Incident Report for Delinea

Postmortem

Incident Overview

On August 7, 2025, customers hosted on Pod 34 experienced a service outage. The pod became intermittently unresponsive, leading to delays and request failures for some customers. Other pods and services were unaffected. Service availability was restored by 9:10 AM EDT on August 7, 2025.

Timeline of Events

  • 04:19 AM EDT – Operations team received alerts of degraded performance on Pod 34; on-call engineer began investigation.
  • 04:43 AM EDT – Initiated rolling reimage of Pod 34 web servers.
  • 07:55 AM EDT – Restarted Pod 34 database instance.
  • 09:10 AM EDT – Pod 34 stabilized and service availability returned to normal levels.

Root Cause

The disruption occurred when the database on Pod 34 reached its maximum allowed connections, preventing new connections and causing request timeouts. A high volume of requests from one tenant triggered this condition, resulting in performance degradation for other tenants on the same pod (a “noisy neighbor” scenario).

Resolution

Active database connections holding transaction locks were terminated, allowing new connections to be established and restoring normal service operation.

Preventive Actions

  • Delinea’s team is engaging directly with the tenant whose activity triggered the high connection volume.
  • We are working on migrating select tenants on Pod 34 to dedicated pods to reduce resource contention.
  • We are testing two permanent mitigation strategies:

    • Server-side: Cache negative UID lookups to reduce the need for new database connections.
    • Agent-side: Debounce redundant and concurrent lookup attempts.
Posted Aug 25, 2025 - 23:59 EDT

Resolved

This incident has been resolved.
Posted Aug 07, 2025 - 11:08 EDT

Monitoring

We applied the mitigation steps to restore the service availability and we are monitoring the results.
Posted Aug 07, 2025 - 09:32 EDT

Update

We are continuing to investigate this issue.
Posted Aug 07, 2025 - 08:54 EDT

Update

We are continuing to investigate this issue.
Posted Aug 07, 2025 - 08:54 EDT

Investigating

We are currently experiencing a service disruption on Cloud Suite Pod34.
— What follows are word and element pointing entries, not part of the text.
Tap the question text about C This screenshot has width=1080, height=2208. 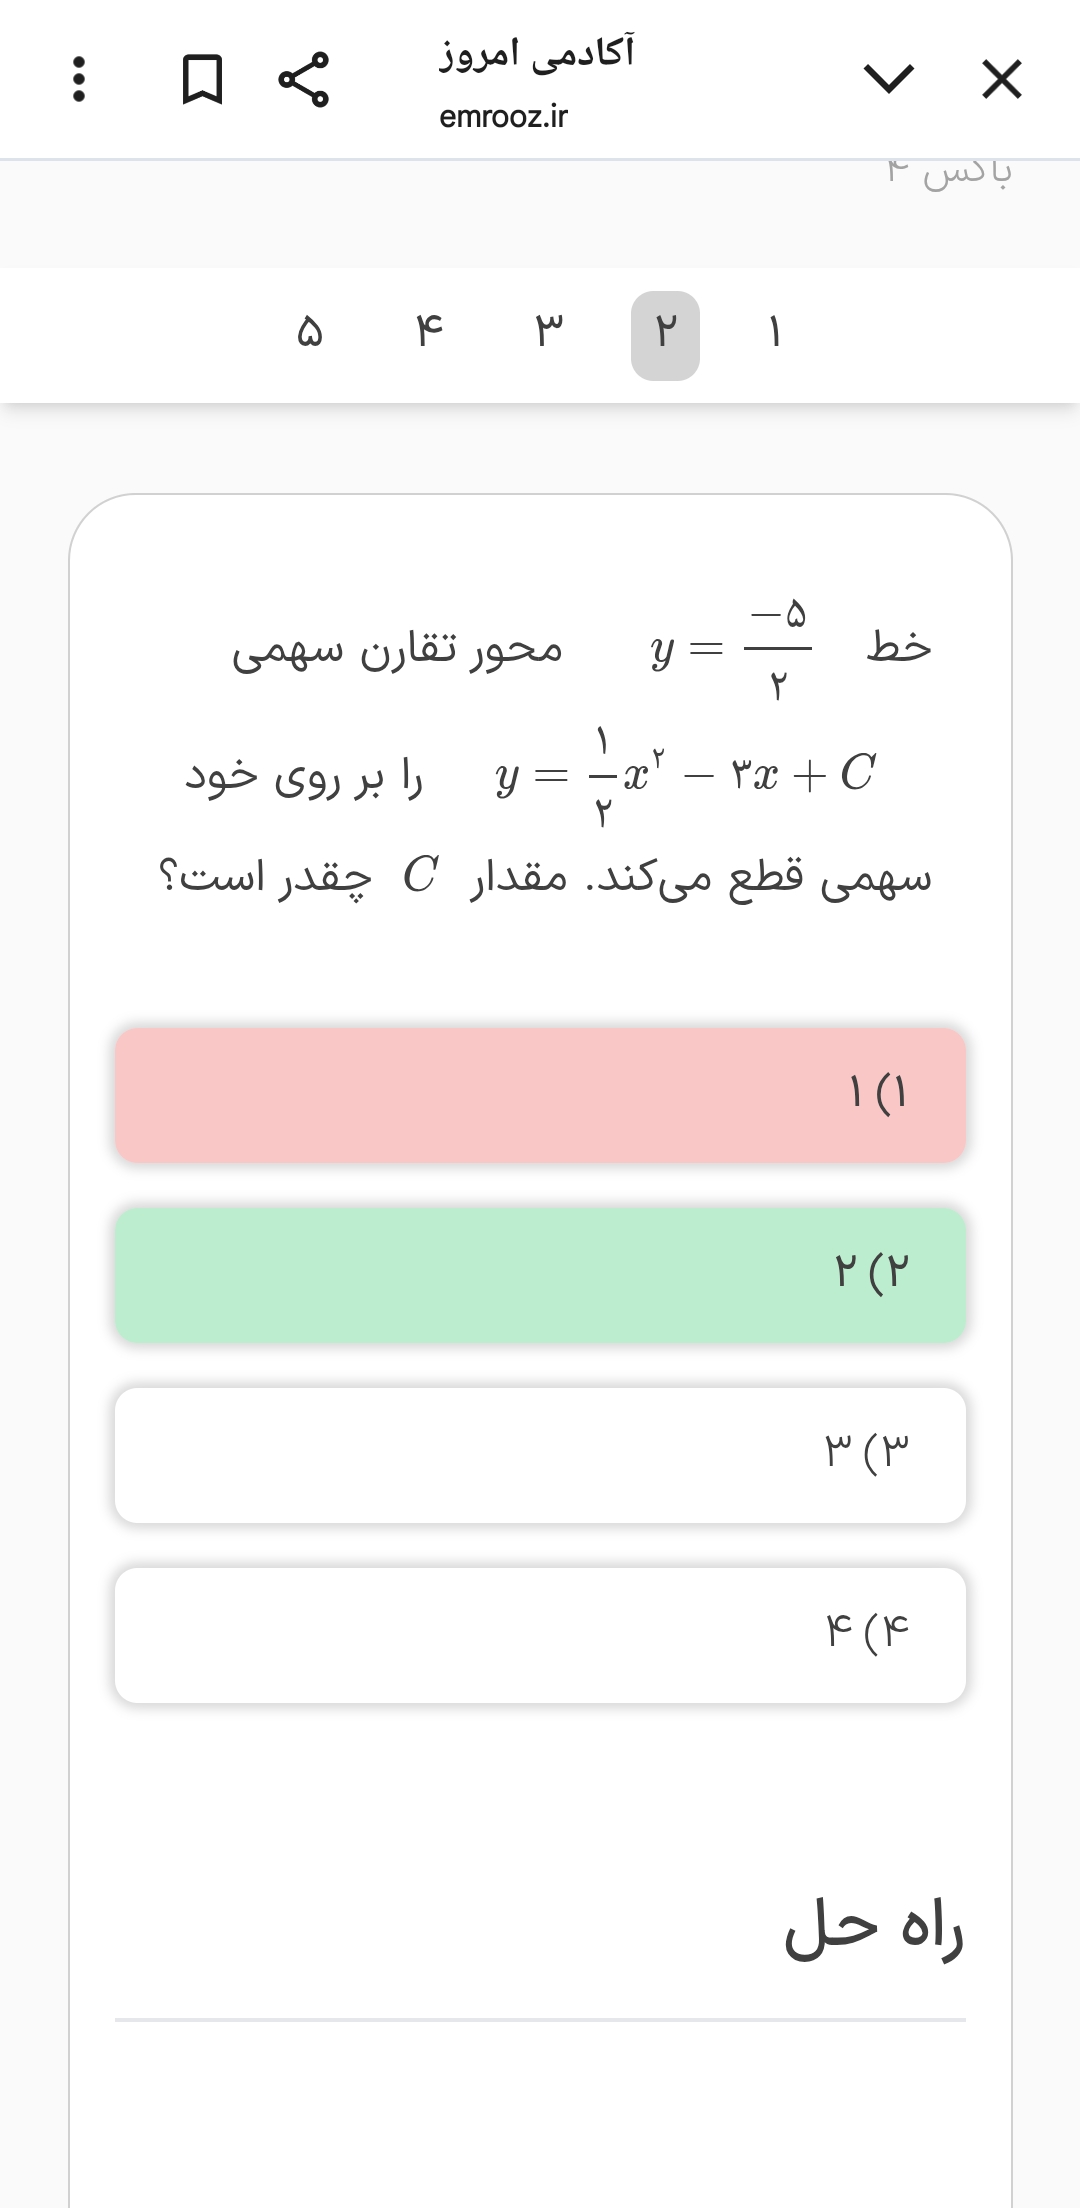[x=545, y=878]
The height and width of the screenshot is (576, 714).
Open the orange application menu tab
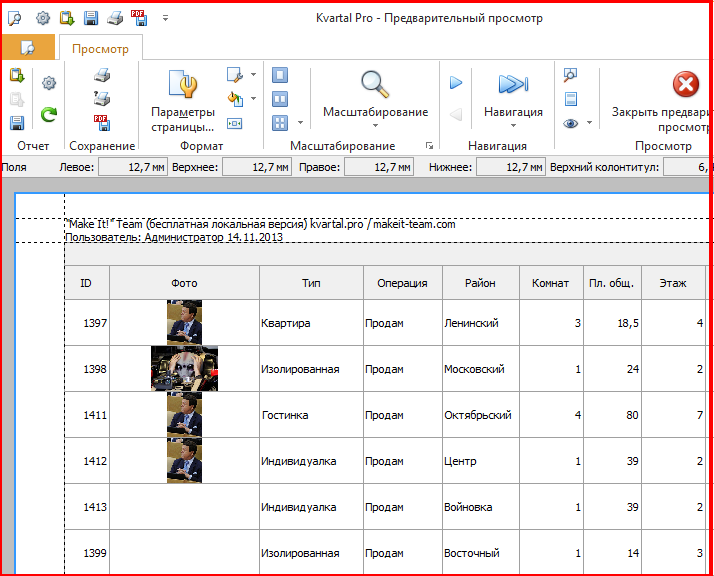click(x=28, y=47)
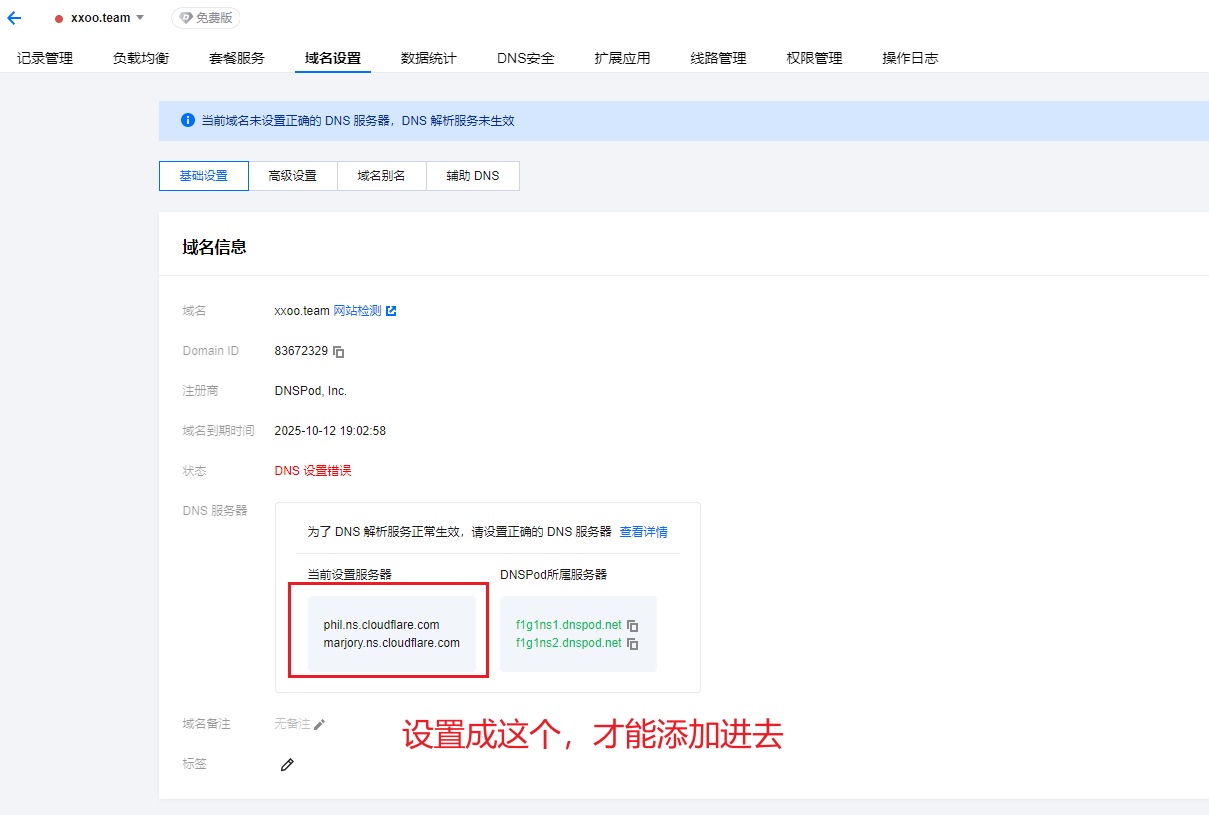Screen dimensions: 1209x815
Task: Click the 免费版 plan badge
Action: 205,18
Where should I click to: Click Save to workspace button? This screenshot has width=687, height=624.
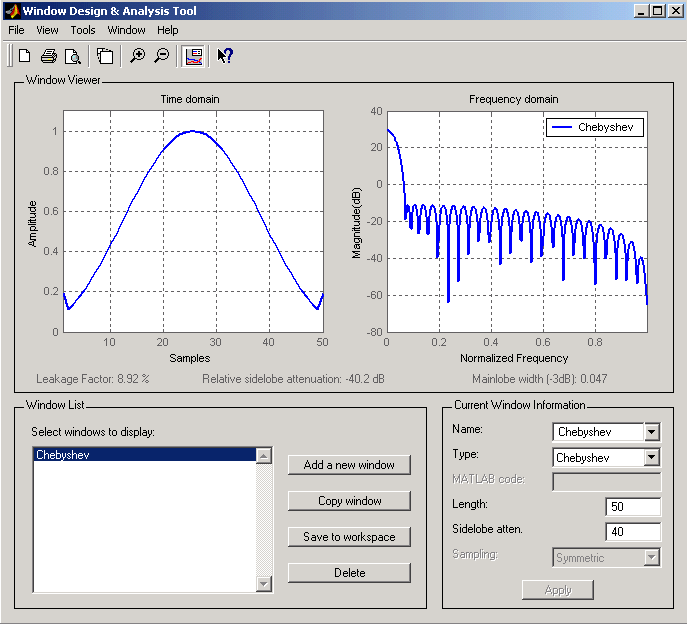[x=349, y=537]
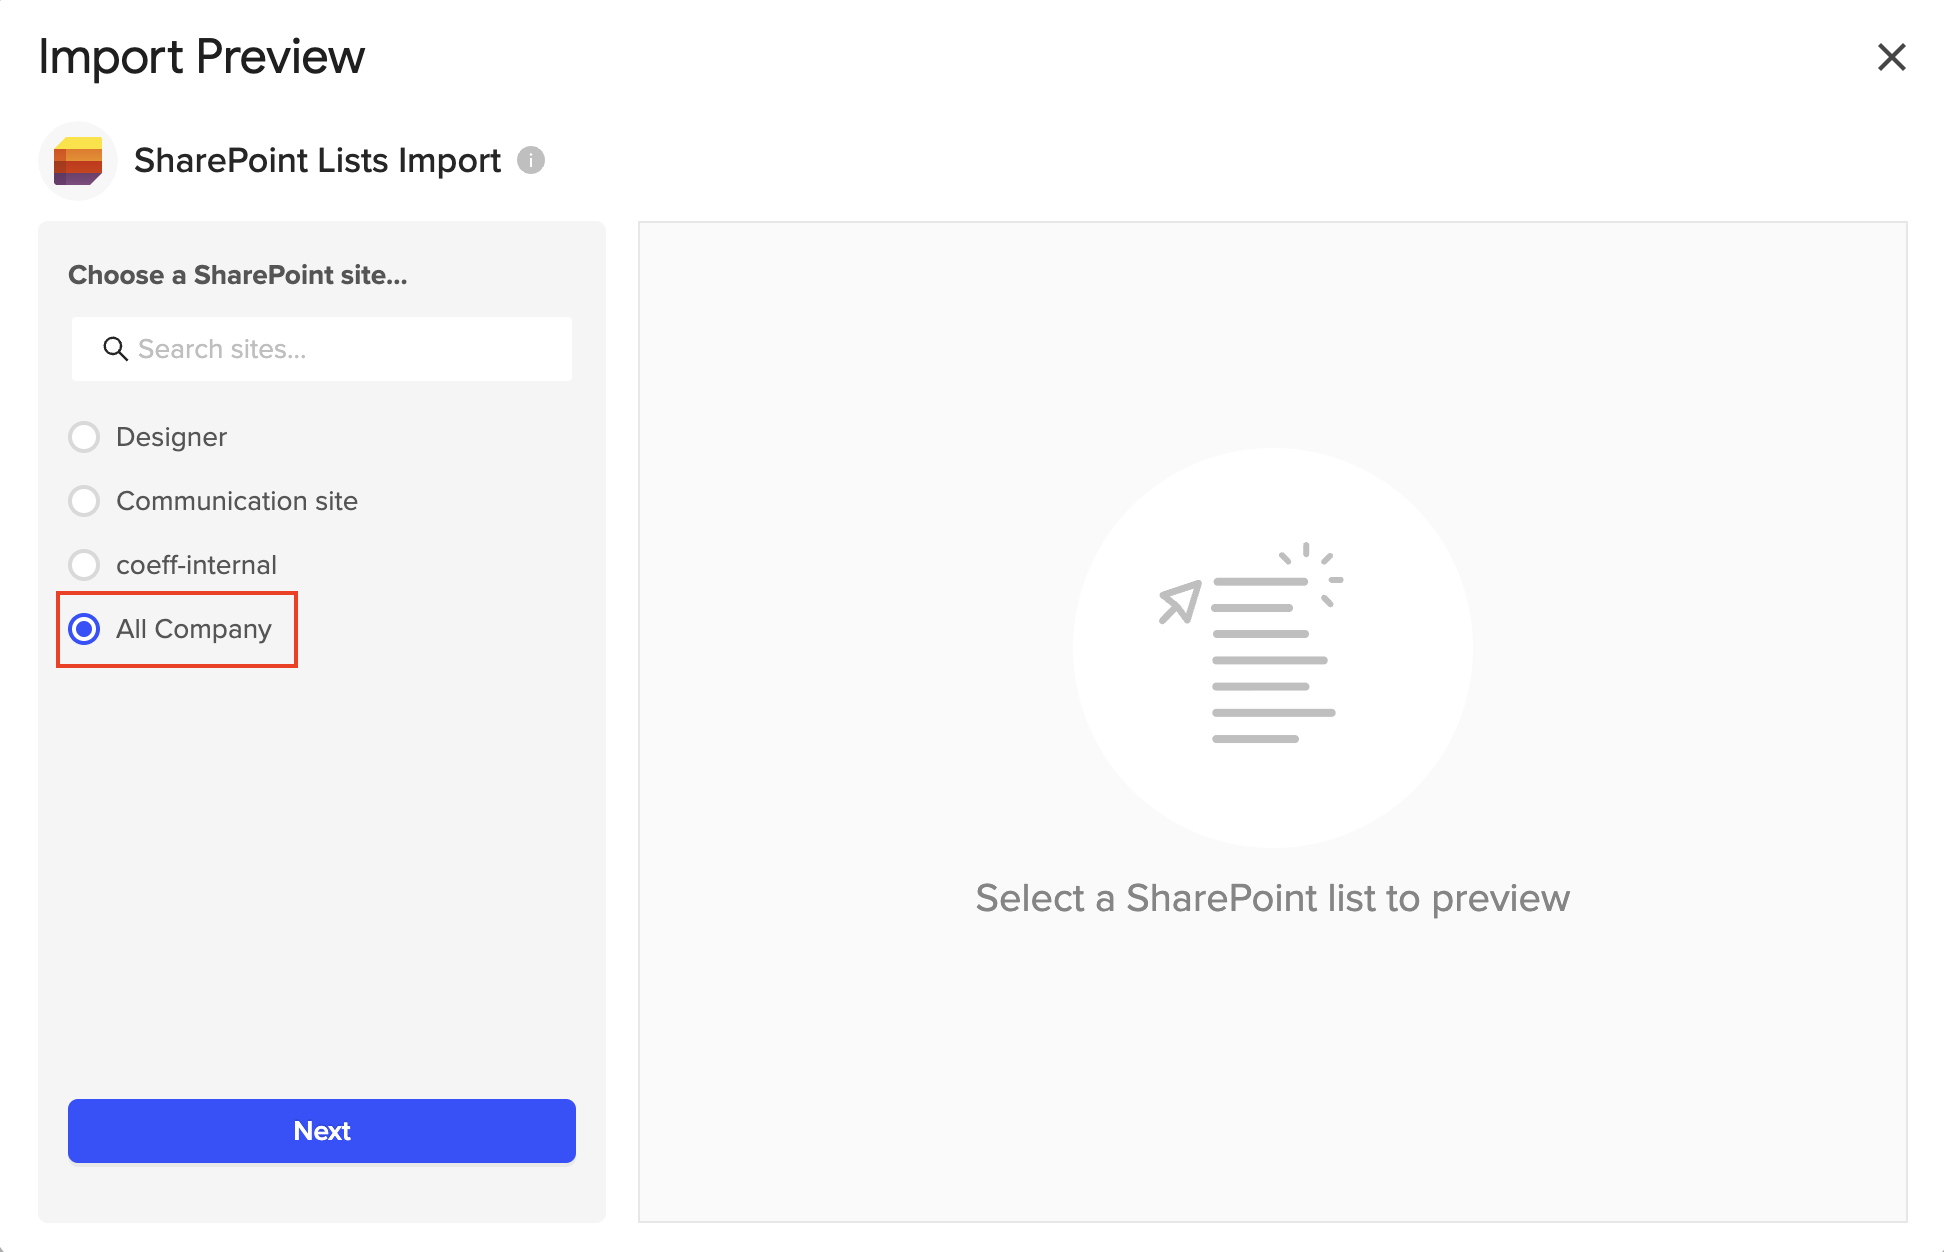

We are seeing elevated connection counts and locking occuring on the database. As a result, we are going restart the database within the next few minutes. This will result in a brief complete outage.

We apologize for any inconvenience this may cause and appreciate your patience as we work to restore normal service.

For any questions or concerns, please reach out to our support team at https://support.delinea.com.
Posted Aug 07, 2025 - 08:39 EDT
This incident affected: US (Privileged Access Service / Cloud Suite).